TRECHO DA FONTE:
-=-=-=-=-

O presidente do Sindicato dos Servidores Públicos Municipais, José Nhozinho Ramos, o “Paraná”, foi ouvido ontem à tarde pelo delegado do 1º Distrito Policial, Luís Carlos da Silva, para dar explicações sobre o bloqueio dos cartões de crédito Valecon de mais de 600 trabalhadores associados ao sindicato.
Os valores devidos pelos servidores seriam descontados na folha de pagamento pela Prefeitura e mensalmente repassados ao sindicato, que paga a administradora.
Na última sexta-feira, os cartões foram bloqueados devido ao atraso do sindicato em pagar a fatura - a data de vencimento do documento era para o dia 17 e até a tarde de segunda-feira o pagamento não havia sido efetuado.
O delegado Luís Carlos da Silva disse à reportagem que Paraná teria repetido a explicação dada ao Comércio ontem, em que afirmava não ter recebido até a data do bloqueio o total a ser pago à administradora. "Segundo ele, o total repassado pela Prefeitura não cobre tudo o que é devido pelos servidores. A diferença teria causado o atraso no pagamento", disse o delegado.
Paraná teria ainda entregue ao policial uma cópia do contrato com a administradora no qual haveria uma cláusula que impediria o bloqueio dos cartões pela empresa por pelo menos 20 dias após o vencimento.

-=-=-=-=-

MATERIAL FORNECIDO:
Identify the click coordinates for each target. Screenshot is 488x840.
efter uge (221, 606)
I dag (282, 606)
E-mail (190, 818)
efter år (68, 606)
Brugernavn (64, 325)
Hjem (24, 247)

-=-=-=-=-

ENUNCIADO:
De acordo com o trecho da fonte, qual foi o motivo do bloqueio dos cartões na última sexta-feira? Para responder, baseie-se somente no trecho da fonte.

RESPOSTA:
O bloqueio ocorreu porque o sindicato atrasou o pagamento da fatura.